Judit Comabasosa parece frágil como el último pétalo a punto de desprenderse de la copa de un árbol en otoño. Parece que tirita pero permanece recia. Cuenta sin atisbo de duda o nervio cómo pasó siete meses de su vida en un hospital residencial 24 horas para personas con anorexia en Barcelona. Siete meses sin más contacto con el exterior que unas cuantas visitas de familiares y amigos. Mientras tanto, dentro del centro, el combate con uno mismo sigue su curso.
“He recaído y volveré a recaer. El proceso de recuperación es largo. Pero cada vez estoy mejor. Las recaídas ya no son como antes. Sólo quiero decir a los familiares de las chicas internas que yo soy una más. De aquí se sale”. El testimonio de Judit me conmovió. Y conmovió a una sala entera llena de médicos y familiares de pacientes que la ovacionó con un sonoro aplauso. Todo el mundo merece una ovación al menos una vez en la vida, sobre todo las buenas personas.
Me di cuenta de que estaba siendo testigo de un bello momento de dignidad, de exultante humanidad. Hay veces en las que uno la contempla como mero espectador y otras en las que se es el protagonista (tal vez estas últimas en menor frecuencia). Son esos momentos que el destino nos pone en bandeja de plata. Si aprovechas la ocasión, dejas un bonito recuerdo.
Curiosamente, una película de Billy Wilder que tiene mucho que ver con esto se tradujo en España como ‘En bandeja de plata’, aunque su título original era The Fortune Cookie. Wilder llegó a Estados Unidos como refugiado, huyendo de los nazis, sin dinero y chapurreando cuatro palabras en inglés, y se convirtió en un inmortal del séptimo arte. El sueño americano en carne y hueso.

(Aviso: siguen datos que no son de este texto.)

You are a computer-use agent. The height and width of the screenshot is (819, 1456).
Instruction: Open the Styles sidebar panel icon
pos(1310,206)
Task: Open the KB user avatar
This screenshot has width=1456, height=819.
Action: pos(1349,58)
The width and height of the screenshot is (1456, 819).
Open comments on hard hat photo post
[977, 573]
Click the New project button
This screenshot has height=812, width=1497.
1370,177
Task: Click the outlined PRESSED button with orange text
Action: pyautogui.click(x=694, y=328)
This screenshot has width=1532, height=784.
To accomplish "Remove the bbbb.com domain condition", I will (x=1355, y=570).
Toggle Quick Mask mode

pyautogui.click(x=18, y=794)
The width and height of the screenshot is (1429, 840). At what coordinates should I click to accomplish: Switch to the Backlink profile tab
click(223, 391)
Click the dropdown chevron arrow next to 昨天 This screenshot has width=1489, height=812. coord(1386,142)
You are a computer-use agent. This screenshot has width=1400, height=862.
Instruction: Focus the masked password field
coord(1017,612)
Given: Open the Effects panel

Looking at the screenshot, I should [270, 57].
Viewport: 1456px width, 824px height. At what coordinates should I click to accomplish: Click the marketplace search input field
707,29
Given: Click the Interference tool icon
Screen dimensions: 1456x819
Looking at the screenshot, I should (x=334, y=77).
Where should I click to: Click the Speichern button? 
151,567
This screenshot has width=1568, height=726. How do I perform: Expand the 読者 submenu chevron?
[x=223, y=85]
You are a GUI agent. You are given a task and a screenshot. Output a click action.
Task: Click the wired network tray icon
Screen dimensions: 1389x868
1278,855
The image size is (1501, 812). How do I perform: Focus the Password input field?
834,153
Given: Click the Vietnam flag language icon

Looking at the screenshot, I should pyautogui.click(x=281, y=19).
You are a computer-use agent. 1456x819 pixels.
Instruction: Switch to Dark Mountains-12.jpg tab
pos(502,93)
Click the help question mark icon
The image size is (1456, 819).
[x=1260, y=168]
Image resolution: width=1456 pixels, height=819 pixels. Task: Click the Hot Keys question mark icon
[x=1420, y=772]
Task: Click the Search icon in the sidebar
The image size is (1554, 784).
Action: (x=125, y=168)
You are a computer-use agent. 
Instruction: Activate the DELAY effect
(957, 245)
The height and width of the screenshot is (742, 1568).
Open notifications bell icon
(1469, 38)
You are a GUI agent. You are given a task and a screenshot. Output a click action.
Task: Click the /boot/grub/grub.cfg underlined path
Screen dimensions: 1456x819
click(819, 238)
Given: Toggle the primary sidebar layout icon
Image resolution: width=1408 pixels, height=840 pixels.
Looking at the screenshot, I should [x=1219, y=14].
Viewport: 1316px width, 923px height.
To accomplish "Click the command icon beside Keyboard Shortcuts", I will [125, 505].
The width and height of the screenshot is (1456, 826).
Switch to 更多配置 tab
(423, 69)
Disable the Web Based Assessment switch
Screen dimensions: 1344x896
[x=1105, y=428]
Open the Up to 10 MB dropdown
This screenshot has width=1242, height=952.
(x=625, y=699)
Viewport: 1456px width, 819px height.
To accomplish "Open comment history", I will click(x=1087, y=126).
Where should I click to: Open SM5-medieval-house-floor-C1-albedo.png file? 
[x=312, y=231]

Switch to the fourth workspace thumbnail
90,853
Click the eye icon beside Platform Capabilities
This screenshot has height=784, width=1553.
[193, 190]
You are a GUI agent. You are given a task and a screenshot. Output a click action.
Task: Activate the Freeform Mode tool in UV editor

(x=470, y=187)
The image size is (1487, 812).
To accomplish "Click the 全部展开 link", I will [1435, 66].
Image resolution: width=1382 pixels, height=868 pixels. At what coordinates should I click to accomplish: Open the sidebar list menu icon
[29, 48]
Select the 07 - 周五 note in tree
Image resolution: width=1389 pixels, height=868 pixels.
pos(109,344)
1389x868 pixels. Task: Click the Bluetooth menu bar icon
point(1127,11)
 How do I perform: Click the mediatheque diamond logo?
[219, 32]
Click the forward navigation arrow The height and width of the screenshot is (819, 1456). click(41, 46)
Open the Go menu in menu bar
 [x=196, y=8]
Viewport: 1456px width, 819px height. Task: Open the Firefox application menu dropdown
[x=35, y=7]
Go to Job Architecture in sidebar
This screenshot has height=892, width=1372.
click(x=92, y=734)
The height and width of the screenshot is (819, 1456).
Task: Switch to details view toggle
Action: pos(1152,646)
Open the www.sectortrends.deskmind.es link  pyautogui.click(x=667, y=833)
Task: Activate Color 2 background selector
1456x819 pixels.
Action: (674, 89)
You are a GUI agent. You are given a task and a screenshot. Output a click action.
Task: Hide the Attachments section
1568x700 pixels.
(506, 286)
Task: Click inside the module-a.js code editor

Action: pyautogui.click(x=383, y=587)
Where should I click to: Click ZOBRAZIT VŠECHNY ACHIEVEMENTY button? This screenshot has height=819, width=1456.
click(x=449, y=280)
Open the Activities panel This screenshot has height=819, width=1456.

Esta película, estrenada en 1966, cuenta con un guion escrito a dos manos por el propio austriaco y I.A.L. Diamond. Cuenta la historia de Harry Hinkle (interpretado por un excelso Jack Lemmon), un fotógrafo que es lesionado por la estrella del equipo de fútbol americano de Detroit, Boom Boom Jackson. Su maquiavélico cuñado, el abogado Willie Gingrich (soberbio Walter Mathau), le embaucará para que finja una lesión muy superior y poder así cobrar un pastizal del seguro.
Gingrich juega con aquello que Hinkle más anhela, el amor de su ex mujer, una bella rubia que lo abandonó hace tiempo, dejándolo demasiado vacío y triste. Una vez más, el cine de Wilder se proyecta agridulce. Nos hace reír, pero también sentir lástima por un animal en ocasiones tan execrable como el ser humano.
Entonces, cuando se acerca el final de la película, se percibe un momento de dignidad que nos recuerda lo que realmente importa. Hinkle no podrá disfrutar del amor de su vida, ni tampoco de una cantidad ingente de dinero, pero habrá saboreado el bienestar impagable de una conciencia tranquila y un corazón aliviado de cargas. Cruzarse con un Harry Hinkle en la gran pantalla o con una Judit Comabasosa en la vida real le hace a uno reflexionar sobre si tienen importancia las cosas a las que solemos darles importancia.
A veces nadie está mirando cuando nos comportamos con dignidad, o no volvemos a ver nunca a la persona que disfruta de nuestro acierto. Ramón J. Sender cuenta en un relato titulado Mary-Lou que en Estados Unidos solía frecuentar un parque en el que se hizo amigo de una pequeña de dicho nombre. Era una niña que vestía con andrajos y llevaba en un carrito a su hermana bebé. Sender siempre le compraba helado y le daba conversación. Con la llegada del verano, el escritor tenía que marchar. Sabía que no volvería a ver a Mary-Lou. Pagó por adelantado al heladero para que cada día diese uno a la niña. Se fue y nunca supo que pasó con la pequeña chica andrajosa. Pero marchó tranquilo.
No importa que no seamos ricos, ni que nuestros profundos deseos no se hagan realidad. Todo eso es efímero. Cada momento se presenta una oportunidad de ser digno y hay que aprovecharla. Como escuché una vez decir a un cura, tenemos el corazón demasiado lleno de trastos viejos repletos de polvo.